◆ Material for this exercise ◆

BEGIN

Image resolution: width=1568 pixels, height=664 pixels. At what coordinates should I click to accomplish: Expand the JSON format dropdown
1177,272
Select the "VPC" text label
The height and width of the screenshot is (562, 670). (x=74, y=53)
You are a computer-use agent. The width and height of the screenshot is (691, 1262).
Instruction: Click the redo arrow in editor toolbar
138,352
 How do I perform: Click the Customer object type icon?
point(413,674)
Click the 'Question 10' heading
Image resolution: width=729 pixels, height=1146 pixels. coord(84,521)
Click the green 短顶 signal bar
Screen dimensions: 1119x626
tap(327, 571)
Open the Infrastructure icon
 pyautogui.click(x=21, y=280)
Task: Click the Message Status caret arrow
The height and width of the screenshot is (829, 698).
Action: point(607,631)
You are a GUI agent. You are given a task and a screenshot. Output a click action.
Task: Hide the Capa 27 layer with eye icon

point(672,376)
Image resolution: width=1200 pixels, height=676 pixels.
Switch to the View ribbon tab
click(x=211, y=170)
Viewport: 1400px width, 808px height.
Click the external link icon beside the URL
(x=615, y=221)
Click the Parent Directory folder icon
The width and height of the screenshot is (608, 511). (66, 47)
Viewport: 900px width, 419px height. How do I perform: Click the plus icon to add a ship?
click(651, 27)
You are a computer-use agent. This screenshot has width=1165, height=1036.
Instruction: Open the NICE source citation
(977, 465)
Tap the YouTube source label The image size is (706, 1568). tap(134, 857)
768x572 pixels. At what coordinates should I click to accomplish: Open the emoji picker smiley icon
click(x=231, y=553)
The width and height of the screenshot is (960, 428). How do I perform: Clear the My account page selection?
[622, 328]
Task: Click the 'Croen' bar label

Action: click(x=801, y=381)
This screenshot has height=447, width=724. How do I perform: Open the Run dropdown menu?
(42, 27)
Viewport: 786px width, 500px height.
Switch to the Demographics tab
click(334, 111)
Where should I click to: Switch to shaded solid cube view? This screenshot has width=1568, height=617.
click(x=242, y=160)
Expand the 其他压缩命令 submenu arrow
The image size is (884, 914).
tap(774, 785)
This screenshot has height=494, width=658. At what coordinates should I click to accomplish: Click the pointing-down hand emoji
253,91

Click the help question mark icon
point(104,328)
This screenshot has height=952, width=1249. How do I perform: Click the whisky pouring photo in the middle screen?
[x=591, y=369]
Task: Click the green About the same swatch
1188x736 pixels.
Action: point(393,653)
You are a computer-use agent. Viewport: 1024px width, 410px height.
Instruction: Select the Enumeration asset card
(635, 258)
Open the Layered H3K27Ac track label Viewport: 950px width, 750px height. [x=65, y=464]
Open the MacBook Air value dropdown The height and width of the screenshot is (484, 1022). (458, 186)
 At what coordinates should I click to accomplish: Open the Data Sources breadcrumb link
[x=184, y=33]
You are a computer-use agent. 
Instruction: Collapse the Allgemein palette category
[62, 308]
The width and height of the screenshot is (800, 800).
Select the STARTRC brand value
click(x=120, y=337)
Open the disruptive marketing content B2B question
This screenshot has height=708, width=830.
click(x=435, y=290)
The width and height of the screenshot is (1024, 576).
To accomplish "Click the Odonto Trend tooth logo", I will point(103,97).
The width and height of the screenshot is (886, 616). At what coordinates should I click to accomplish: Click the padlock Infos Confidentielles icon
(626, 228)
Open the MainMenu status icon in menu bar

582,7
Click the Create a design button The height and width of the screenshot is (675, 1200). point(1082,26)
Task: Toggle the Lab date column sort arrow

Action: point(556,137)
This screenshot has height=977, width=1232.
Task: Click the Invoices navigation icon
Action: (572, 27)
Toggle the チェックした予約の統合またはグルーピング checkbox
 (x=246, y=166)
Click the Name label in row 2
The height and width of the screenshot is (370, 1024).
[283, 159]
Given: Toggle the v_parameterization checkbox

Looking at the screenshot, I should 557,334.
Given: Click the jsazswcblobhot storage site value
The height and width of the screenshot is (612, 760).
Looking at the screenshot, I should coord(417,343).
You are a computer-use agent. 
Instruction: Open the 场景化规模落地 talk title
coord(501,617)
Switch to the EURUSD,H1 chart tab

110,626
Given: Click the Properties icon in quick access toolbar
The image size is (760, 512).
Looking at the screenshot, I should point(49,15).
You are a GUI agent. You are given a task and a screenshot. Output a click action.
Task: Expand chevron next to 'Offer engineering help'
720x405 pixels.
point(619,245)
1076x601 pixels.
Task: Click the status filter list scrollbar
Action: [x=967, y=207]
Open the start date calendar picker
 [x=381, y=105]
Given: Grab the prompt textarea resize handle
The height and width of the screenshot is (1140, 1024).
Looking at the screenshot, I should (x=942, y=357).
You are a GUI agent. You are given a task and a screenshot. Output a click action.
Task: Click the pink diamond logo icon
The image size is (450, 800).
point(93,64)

END

◆ What is required ◆
Return the data above in full, keeping each line exactly as it stands.

◆ Expected answer ◆
Image resolution: width=1568 pixels, height=664 pixels. At what coordinates should I click to accomplish: Expand the JSON format dropdown
1177,272
Select the "VPC" text label
The height and width of the screenshot is (562, 670). (x=74, y=53)
You are a computer-use agent. The width and height of the screenshot is (691, 1262).
Instruction: Click the redo arrow in editor toolbar
138,352
 How do I perform: Click the Customer object type icon?
point(413,674)
Click the 'Question 10' heading
Image resolution: width=729 pixels, height=1146 pixels. coord(84,521)
Click the green 短顶 signal bar
Screen dimensions: 1119x626
tap(327, 571)
Open the Infrastructure icon
 pyautogui.click(x=21, y=280)
Task: Click the Message Status caret arrow
The height and width of the screenshot is (829, 698).
Action: point(607,631)
You are a GUI agent. You are given a task and a screenshot. Output a click action.
Task: Hide the Capa 27 layer with eye icon

point(672,376)
Image resolution: width=1200 pixels, height=676 pixels.
Switch to the View ribbon tab
click(x=211, y=170)
Viewport: 1400px width, 808px height.
Click the external link icon beside the URL
(x=615, y=221)
Click the Parent Directory folder icon
The width and height of the screenshot is (608, 511). (66, 47)
Viewport: 900px width, 419px height. How do I perform: Click the plus icon to add a ship?
click(651, 27)
You are a computer-use agent. This screenshot has width=1165, height=1036.
Instruction: Open the NICE source citation
(977, 465)
Tap the YouTube source label The image size is (706, 1568). tap(134, 857)
768x572 pixels. At what coordinates should I click to accomplish: Open the emoji picker smiley icon
click(x=231, y=553)
The width and height of the screenshot is (960, 428). How do I perform: Clear the My account page selection?
[622, 328]
Task: Click the 'Croen' bar label

Action: click(x=801, y=381)
This screenshot has height=447, width=724. How do I perform: Open the Run dropdown menu?
(42, 27)
Viewport: 786px width, 500px height.
Switch to the Demographics tab
click(334, 111)
Where should I click to: Switch to shaded solid cube view? This screenshot has width=1568, height=617.
click(x=242, y=160)
Expand the 其他压缩命令 submenu arrow
The image size is (884, 914).
tap(774, 785)
This screenshot has height=494, width=658. At what coordinates should I click to accomplish: Click the pointing-down hand emoji
253,91

Click the help question mark icon
point(104,328)
This screenshot has height=952, width=1249. How do I perform: Click the whisky pouring photo in the middle screen?
[x=591, y=369]
Task: Click the green About the same swatch
1188x736 pixels.
Action: point(393,653)
You are a computer-use agent. Viewport: 1024px width, 410px height.
Instruction: Select the Enumeration asset card
(635, 258)
Open the Layered H3K27Ac track label Viewport: 950px width, 750px height. [x=65, y=464]
Open the MacBook Air value dropdown The height and width of the screenshot is (484, 1022). (458, 186)
 At what coordinates should I click to accomplish: Open the Data Sources breadcrumb link
[x=184, y=33]
You are a computer-use agent. 
Instruction: Collapse the Allgemein palette category
[62, 308]
The width and height of the screenshot is (800, 800).
Select the STARTRC brand value
click(x=120, y=337)
Open the disruptive marketing content B2B question
This screenshot has height=708, width=830.
click(x=435, y=290)
The width and height of the screenshot is (1024, 576).
To accomplish "Click the Odonto Trend tooth logo", I will point(103,97).
The width and height of the screenshot is (886, 616). At what coordinates should I click to accomplish: Click the padlock Infos Confidentielles icon
(626, 228)
Open the MainMenu status icon in menu bar

582,7
Click the Create a design button The height and width of the screenshot is (675, 1200). point(1082,26)
Task: Toggle the Lab date column sort arrow

Action: point(556,137)
This screenshot has height=977, width=1232.
Task: Click the Invoices navigation icon
Action: (572, 27)
Toggle the チェックした予約の統合またはグルーピング checkbox
 (x=246, y=166)
Click the Name label in row 2
The height and width of the screenshot is (370, 1024).
[283, 159]
Given: Toggle the v_parameterization checkbox

Looking at the screenshot, I should 557,334.
Given: Click the jsazswcblobhot storage site value
The height and width of the screenshot is (612, 760).
Looking at the screenshot, I should coord(417,343).
You are a computer-use agent. 
Instruction: Open the 场景化规模落地 talk title
coord(501,617)
Switch to the EURUSD,H1 chart tab

110,626
Given: Click the Properties icon in quick access toolbar
The image size is (760, 512).
Looking at the screenshot, I should point(49,15).
You are a GUI agent. You are given a task and a screenshot. Output a click action.
Task: Expand chevron next to 'Offer engineering help'
720x405 pixels.
point(619,245)
1076x601 pixels.
Task: Click the status filter list scrollbar
Action: [x=967, y=207]
Open the start date calendar picker
 [x=381, y=105]
Given: Grab the prompt textarea resize handle
The height and width of the screenshot is (1140, 1024).
Looking at the screenshot, I should (x=942, y=357).
You are a GUI agent. You are given a task and a screenshot. Output a click action.
Task: Click the pink diamond logo icon
The image size is (450, 800).
point(93,64)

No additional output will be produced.